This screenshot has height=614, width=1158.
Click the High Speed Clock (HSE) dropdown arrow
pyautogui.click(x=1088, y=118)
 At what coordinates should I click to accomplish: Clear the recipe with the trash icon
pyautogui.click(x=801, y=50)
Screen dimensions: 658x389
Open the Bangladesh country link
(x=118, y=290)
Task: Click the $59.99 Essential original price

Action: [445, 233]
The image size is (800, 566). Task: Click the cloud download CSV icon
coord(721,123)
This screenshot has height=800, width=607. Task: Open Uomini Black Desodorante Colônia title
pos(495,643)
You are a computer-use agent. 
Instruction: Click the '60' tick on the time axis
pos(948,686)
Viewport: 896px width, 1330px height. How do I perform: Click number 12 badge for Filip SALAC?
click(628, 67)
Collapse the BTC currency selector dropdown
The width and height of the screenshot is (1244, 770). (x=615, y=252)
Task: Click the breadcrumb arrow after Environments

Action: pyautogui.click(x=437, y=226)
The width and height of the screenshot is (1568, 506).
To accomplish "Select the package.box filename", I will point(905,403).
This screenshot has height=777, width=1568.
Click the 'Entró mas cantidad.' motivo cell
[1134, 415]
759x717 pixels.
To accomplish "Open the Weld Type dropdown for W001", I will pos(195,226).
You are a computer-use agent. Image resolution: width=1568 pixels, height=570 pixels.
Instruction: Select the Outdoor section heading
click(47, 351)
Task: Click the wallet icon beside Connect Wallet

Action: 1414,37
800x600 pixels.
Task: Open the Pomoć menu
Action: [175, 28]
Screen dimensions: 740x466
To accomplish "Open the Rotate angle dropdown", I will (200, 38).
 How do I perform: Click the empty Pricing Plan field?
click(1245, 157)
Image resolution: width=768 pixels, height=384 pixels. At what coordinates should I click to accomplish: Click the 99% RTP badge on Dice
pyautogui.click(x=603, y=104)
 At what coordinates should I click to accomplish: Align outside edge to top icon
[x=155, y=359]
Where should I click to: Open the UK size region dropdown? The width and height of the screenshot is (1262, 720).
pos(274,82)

**Work to be completed:** For every line of the records that has the word "computer" in it, make a copy.

**Written answer:**
You are a computer-use agent. 
You are a computer-use agent. Image resolution: width=1568 pixels, height=570 pixels.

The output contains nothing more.